The overconfidence extends to predicting how stocks will react to gaming interest rate hikes to corporate earnings reports. The more subtle the event or theme, the higher the belief.
All of this always kicks into high gear during the earnings season parade and ahead of Federal Reserve meetings like the one that ends Feb.
Investors are better served by focusing on the financial realities, rather than speculating about results that often flip a coin for anyone but the little-knowledge practitioner, or trying to play things that are opaque to most and beyond the control of many. becomes more accurate over time.
We have endorsed this theme quite regularly, and we repeat it in protest of the bullshit that is being passed over as more and more careful analysis. This approach seems particularly relevant at a time when rates are soaring and stock returns may not be so easy, given the competition from bond markets.

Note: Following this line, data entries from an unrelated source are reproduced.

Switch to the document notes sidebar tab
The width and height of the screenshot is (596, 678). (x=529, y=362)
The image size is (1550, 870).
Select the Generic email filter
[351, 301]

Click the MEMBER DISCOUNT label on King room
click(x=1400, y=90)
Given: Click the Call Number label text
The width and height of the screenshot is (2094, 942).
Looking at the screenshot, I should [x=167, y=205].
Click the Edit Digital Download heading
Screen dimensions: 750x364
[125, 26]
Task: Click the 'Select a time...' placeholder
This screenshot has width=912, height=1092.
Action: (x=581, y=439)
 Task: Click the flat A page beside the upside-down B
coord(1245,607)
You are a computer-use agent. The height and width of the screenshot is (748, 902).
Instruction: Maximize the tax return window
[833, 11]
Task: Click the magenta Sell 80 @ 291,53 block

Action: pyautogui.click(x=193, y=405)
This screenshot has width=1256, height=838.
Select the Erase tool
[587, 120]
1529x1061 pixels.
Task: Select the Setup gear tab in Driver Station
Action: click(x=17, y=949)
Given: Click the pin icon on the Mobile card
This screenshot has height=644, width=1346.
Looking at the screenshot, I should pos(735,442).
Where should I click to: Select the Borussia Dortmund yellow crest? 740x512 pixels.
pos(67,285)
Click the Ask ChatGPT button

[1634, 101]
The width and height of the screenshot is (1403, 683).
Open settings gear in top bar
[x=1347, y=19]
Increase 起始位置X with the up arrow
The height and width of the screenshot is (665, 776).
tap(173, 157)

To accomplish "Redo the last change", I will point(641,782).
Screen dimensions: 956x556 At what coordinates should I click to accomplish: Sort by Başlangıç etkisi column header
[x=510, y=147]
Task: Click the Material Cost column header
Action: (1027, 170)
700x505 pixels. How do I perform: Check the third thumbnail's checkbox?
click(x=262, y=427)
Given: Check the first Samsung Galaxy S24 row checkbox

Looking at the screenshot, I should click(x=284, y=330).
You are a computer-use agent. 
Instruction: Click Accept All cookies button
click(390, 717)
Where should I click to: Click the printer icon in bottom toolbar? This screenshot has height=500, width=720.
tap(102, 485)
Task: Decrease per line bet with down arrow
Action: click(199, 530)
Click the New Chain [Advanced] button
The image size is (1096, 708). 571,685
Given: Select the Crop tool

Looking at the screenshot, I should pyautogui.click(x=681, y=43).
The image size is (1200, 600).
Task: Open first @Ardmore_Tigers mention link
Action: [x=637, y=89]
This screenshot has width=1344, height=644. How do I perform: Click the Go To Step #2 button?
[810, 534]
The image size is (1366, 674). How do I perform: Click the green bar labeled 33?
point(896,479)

We’ve discussed options as portfolio hedges, cash margin sales, and stock proxies many times, and once again we’re back to the humble veiled call.
Strategy is something every stock investor can use in their portfolio. Trading involves nothing more complicated than selling a call option at a strike price above the price of the relevant stock an investor owns.
Covered search is typically created with searches that expire in one to three months. The goal is to increase the return on a stock. You can think of the money received for sales calls as “conditional dividends.” What is the status of the dividend? You must be willing to sell the stock at a higher price.
CH Robinson Worldwide
(marquee: CHRW). Freight forwarding and logistics specialist has just been added to the list.
S&P 500 Dividend Aristocrats Index,
It consists of companies that have increased their dividends every year for 25 years or more.
With CH Robinson stock at $96.84, investors can sell the March $105 for about $1.50. If the stock price falls below the strike price, investors hold the buy premium, which compares favorably to the stock’s most recent quarterly dividend of 61 cents.
If the stock is above the strike at maturity, investors are obligated to sell the stock at the effective price of $106.50 (the strike price plus the premium received). It can also be set before the search ends to avoid assignment.
The strategy has tax implications if used in a taxable account, but paying taxes comes with territory.
Simple investing strategies aren’t exciting and that’s okay. Good investment is the practice of repeatable, unemotional, effective discipline. If you can use options strategies to reinforce good investing habits – buy low, sell high, generate revenue and reduce risk – you have accomplished something worthwhile.
Steven M. Sears is president and chief operating officer of Options Solutions, a specialized asset management firm. Neither it nor the firm has a position in the options or underlying securities specified in this column.